• DOCUMENT PASSAGE:
Week 9: The Final Piece of the Puzzle

Aditya L -

Hey everyone,

Thanks for tuning in. Over the past week, I was able to find one of the critical interactions and lend some clarity to the work that I’ve been doing for the past few months now.

But first, heres a brief recap of last week: When there is an empty rhodopsin with no molecules in a solution with both Benzo[A]Pyrene (environmental pollutant) and 11-cis-retinal (the natural human molecule), the Benzo[A]Pyrene first docks to the dark state Rhodopsin, but is prematurely released. This causes the 11-cis-retinal to be expressed despite Benzo[A]Pyrene’s better binding affinity.

• EXTRACTED INFORMATION:
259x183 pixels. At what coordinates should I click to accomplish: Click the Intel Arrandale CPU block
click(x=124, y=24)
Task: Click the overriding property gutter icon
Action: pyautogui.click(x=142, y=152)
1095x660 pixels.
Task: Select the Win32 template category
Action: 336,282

• EXERCISE OBJECTIVE:
In the week 9 post, what happens to Benzo[A]Pyrene after it first docks to the dark state rhodopsin? The records are drawn from a different source than the post.

• ANSWER AREA:
It is prematurely released.